我閉上眼向上蒼祈禱,黑熊低沉的獸嚎,一次次在耳畔癲狂炸響。
時間從未像今天這樣,覺得每分每秒格外漫長。
我重新拾起空瓶的防狼噴霧,歇斯底裏地叫它快滾。
半個小時後,遠處火光浮現,有狗吠聲響起。
黑熊衝著天空不甘吼了一聲,轉身鑽入路邊的森林。
我大口大口地喘氣,渾身冒汗,像剛從水裏撈上來似的。
等回過神,映入眼簾的是一張熟悉的臉。
我鼓起勇氣打開門,撲進爺爺的懷裏,慶幸自己能死裏逃生。
可我沒有注意到,黑暗中似乎有一雙眼睛,就像一條毒蛇悄然尾隨著。
2.
「你身上留了熊味,肯定還會找你,必須要上一趟山,把麻煩解決了。」
爺爺從倉房裏抄起一把斧頭,進村吆喝後生上山殺熊。
「奶,熊真有爺說的那麼可怕嗎?」
奶奶拍拍我的手背:「別怕,這不是還有奶奶陪你嗎?早點睡,明天做你喜歡吃的糕點。」
我剛進屋上床,就聽到院門口有「哐」「哐」的敲門聲。
我奶提著煤燈,被雪眯了眼睛,門縫外麵根本看不清。
「誰啊,大晚上的。」
「奶,是不是爺爺忘帶鑰匙了?」
敲門聲停了下來。
我披著件厚棉襖,要去開門,我奶伸手攔下。
「哐」「哐」
沉悶的敲門聲響起,一聲比一聲響。
我奶緊皺眉頭,哆嗦著把肉套在長杆上,從院子的東北角伸出去。
接著肉和長杆被拖拽下去,我奶站在門後麵立刻敲鑼大喊。
「快來人啊,有熊啊!」
巨大的聲音瞬間傳得老遠,我攥緊手裏的菜刀,牙齒止不住發顫。
沒多久我奶雙腿發軟,我急忙上前扶住了她。
「奶奶,你沒事......」
話音未落,敲門聲再次響起。
3.
我小心翼翼打開門。
我爺警惕環顧四周,看了看我,又看向我奶,長舒一口氣。
「人沒事吧?」
我奶拍著胸口:「你再不來,那就保不定了。」
鐵門門環的位置出現凹痕,院子外東北角的地上,有斷裂的長杆,零星的肉沫。
我爺的臉色變得極差,他轉頭把村裏人叫到院子裏。
看到門上的痕跡,村裏人皆是麵麵相覷,一副難以置信的樣子。
「這熊怕是成精了,這是上門報複來了?」
「要不把這熊殺了,說不定還會再來。

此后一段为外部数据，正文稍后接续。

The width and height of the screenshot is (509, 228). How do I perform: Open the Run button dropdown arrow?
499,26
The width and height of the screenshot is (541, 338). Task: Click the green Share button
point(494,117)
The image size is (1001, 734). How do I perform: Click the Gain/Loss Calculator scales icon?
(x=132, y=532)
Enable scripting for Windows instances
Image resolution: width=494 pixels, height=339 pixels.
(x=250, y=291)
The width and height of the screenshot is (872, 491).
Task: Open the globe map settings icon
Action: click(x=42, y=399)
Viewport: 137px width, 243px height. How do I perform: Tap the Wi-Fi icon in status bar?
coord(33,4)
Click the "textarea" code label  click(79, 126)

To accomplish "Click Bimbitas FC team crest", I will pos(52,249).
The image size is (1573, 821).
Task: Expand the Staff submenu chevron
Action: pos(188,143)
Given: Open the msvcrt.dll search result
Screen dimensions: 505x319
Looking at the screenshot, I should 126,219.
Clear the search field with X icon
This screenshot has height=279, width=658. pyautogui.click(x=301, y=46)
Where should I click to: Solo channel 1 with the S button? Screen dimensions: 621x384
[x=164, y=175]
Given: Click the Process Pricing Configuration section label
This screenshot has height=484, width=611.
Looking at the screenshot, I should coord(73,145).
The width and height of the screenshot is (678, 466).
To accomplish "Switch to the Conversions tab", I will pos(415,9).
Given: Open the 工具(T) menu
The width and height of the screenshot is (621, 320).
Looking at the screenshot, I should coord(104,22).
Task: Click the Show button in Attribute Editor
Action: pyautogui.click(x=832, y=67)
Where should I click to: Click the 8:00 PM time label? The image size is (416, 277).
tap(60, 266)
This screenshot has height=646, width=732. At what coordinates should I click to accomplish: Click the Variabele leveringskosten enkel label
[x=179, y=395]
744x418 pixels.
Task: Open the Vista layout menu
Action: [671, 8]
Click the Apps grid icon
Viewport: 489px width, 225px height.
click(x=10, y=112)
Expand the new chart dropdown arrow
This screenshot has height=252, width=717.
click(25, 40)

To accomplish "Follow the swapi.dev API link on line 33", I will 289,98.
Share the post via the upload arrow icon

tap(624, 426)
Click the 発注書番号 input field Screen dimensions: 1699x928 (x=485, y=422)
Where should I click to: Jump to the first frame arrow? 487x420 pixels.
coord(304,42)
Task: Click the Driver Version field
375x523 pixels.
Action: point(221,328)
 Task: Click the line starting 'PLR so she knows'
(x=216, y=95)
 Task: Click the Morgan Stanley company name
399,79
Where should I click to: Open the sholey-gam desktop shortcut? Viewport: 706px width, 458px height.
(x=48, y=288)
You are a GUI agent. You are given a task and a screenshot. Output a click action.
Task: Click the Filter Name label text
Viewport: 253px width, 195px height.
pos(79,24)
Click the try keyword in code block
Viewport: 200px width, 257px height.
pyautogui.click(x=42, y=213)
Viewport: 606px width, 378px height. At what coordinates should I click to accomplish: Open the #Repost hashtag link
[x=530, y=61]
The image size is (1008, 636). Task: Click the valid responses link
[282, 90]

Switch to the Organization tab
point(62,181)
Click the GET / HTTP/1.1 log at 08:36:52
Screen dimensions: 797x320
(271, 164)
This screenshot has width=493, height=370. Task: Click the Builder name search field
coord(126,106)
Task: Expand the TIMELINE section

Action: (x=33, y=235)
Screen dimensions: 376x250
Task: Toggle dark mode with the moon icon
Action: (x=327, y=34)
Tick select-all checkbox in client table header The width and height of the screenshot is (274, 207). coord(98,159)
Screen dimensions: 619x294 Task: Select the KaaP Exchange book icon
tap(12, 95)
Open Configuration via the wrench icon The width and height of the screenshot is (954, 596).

」
我爺的目光掃視一圈,沉聲說:「大家夥也看到了,這黑熊聰明的很,今天是我孫女,改天說不定會對別人下手。」
大家沒看見熊,對熊的說法將信將疑。
現在知道這熊精得很,心裏不禁感到後怕。
我爺說:「咱們人多,到時候宰了,也夠全村吃上幾天。」
村裏人笑出了聲,緊張的氣氛有所緩解。
當天下午集結六十個男人,手裏拎著斧頭和刀上山搜尋。
我奶擔心黑熊上門,帶著我去大伯父家。
我大伯父年輕時是獵戶,地上擺放不少鋼叉之類的武器,牆上掛著一簍子箭矢和一把弓。
院子裏養著兩條精壯的大狼狗,光憑這些比我爺家安全得多。
聽說我被熊襲擊的遭遇,大伯父臉色驚變,繞著我走了一圈,輕微抽搐著鼻子:「這孩子身上有熊味,你趕緊帶她回城去吧。」
我奶說:「老爺子已經帶人上山找熊了,就在你這待會。」
大伯父無奈說:「你們太小瞧熊了,我以前跟熊打過交道,這畜生小心眼,被它盯上遲早要報仇。」
「我這胳膊就是被熊啃得。」
我這才留意到他右臂空蕩蕩的袖子。
我奶慌了:「外頭雪下這麼大,現在也沒車回去了。」
大伯父說:「我這有輛三蹦子,現在天還沒黑,趕緊走吧,要不然就來不及了!」
4.
大雪封山,相隔城鎮三十裏的山路,很不好走,就算是三蹦子,少說也得一個多小時。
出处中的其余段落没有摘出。